* EXTRACT TO READ:
Today we’d like to introduce you to Jessie Clark. 

Alright, so thank you so much for sharing your story and insight with our readers. To kick things off, can you tell us a bit about how you got started?
Makeup for me started as a way to hide horrible acne I had in high school. It became a huge confidence boost for me when I felt very insecure. I started watching endless YouTube tutorials whenever I had free time. I begged my mom to buy me makeup because I was broke, but all I got was the natural stuff because she didn’t want me wearing anything dark or heavy. When I finally started working at 16, I saved up money and went to Sephora to make my first high-end beauty purchase. I got the iconic Urban Decay Naked palette. I still have that palette for memories and I don’t think I’ll ever get rid of it! After graduating high school, I knew I wasn’t cut out for college, so I went to Esthetic school to get my license. I finished with 600 hours and was licensed not long after. As soon as I got out, I worked as a receptionist at a med spa for about a year. Then I got my dream job at MAC as a part-time artist. I loved my coworkers and I learned so much from working there, but I felt like I needed something different. So, after 3 years with the company, I made the move from Massachusetts to Tennessee. I’ve been living here for 3 years now and have been working at The Dry House in Nashville for 2 of them.

Would you say it’s been a smooth road, and if not, what are some of the biggest challenges you’ve faced along the way?
I believe that when you’re passionate about something, it’s not going to come easily. I’ve been doing makeup for about 6 years and I’m still constantly improving and learning. Social media is a great tool to showcase your work, but I do find it can be discouraging at times. I compare my work constantly to other artists, and question if I’m doing things the right way or using the best products. Over time I’ve learned that there’s no right way to do makeup, and if someone tells you that it has to be done a certain way they’re wrong. Makeup is all about self-expression and doing what makes you happy. Another struggle I faced along with many others was definitely the pandemic. I wasn’t able to work for months and not only was I making no money, I was going crazy not being able to glam my clients. It made me very grateful to be able to do what I love. I don’t ever take it for granted.

Can you tell our readers more about what you do and what you think sets you apart from others?
I’m a licensed esthetician in both Massachusetts and Tennessee. I mainly do makeup, and I specialize in the beauty side of the industry. Bridal, photography, proms, homecomings, etc. I also do a little bit of special effects makeup which is my favorite around Halloween. I’m most proud of how far I’ve come. I moved away from my hometown and all my family and friends to a state where I knew no one. Started working for a well-known salon and have built up an amazing clientele and work with other extremely talented artists.

The thing that sets me apart from others is that I really listen to what my clients want and give them a look they feel the most comfortable and confident in. I understand not everyone wears full glam with huge lashes and a bold contour, so I tend to ask a lot of questions in order to figure out exactly what they like.

* PROBLEM DESCRIPTION: Reproduce the passage of the interview with Jessie Clark from "Today we’d like to introduce" to "you got started?", word for word. The lines that come after this interview have no connection to it.

* DATA SHOWN:

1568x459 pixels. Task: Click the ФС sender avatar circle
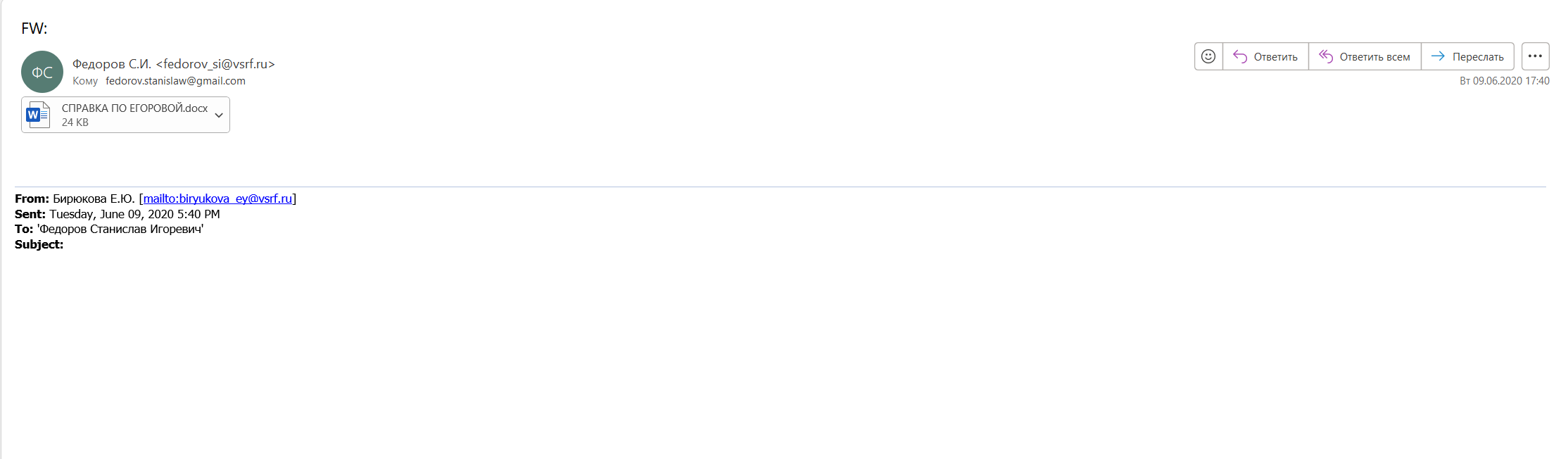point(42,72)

--

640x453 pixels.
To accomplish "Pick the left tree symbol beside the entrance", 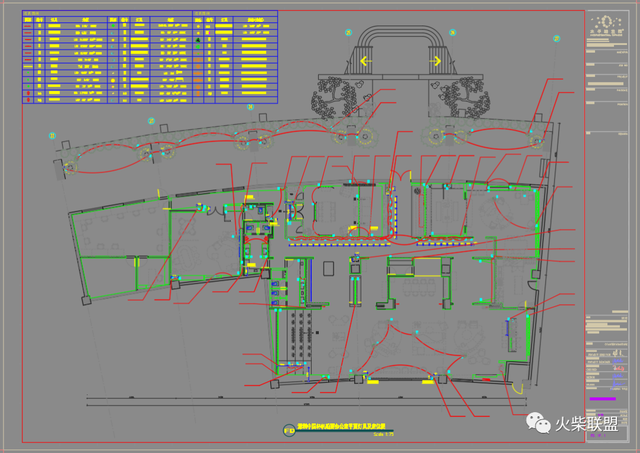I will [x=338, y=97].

==

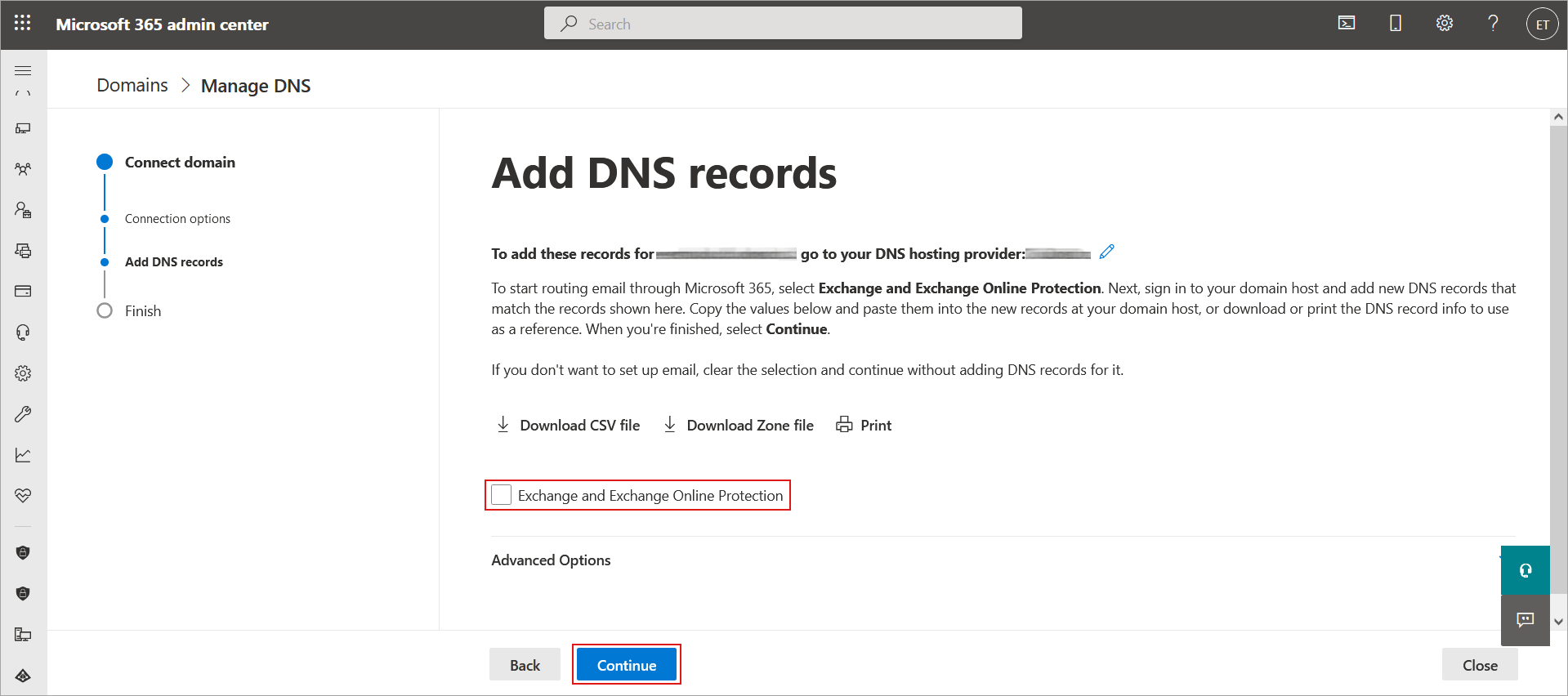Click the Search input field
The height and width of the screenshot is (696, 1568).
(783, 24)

* RESPONSE FOR THIS EXERCISE:
Today we’d like to introduce you to Jessie Clark. 

Alright, so thank you so much for sharing your story and insight with our readers. To kick things off, can you tell us a bit about how you got started?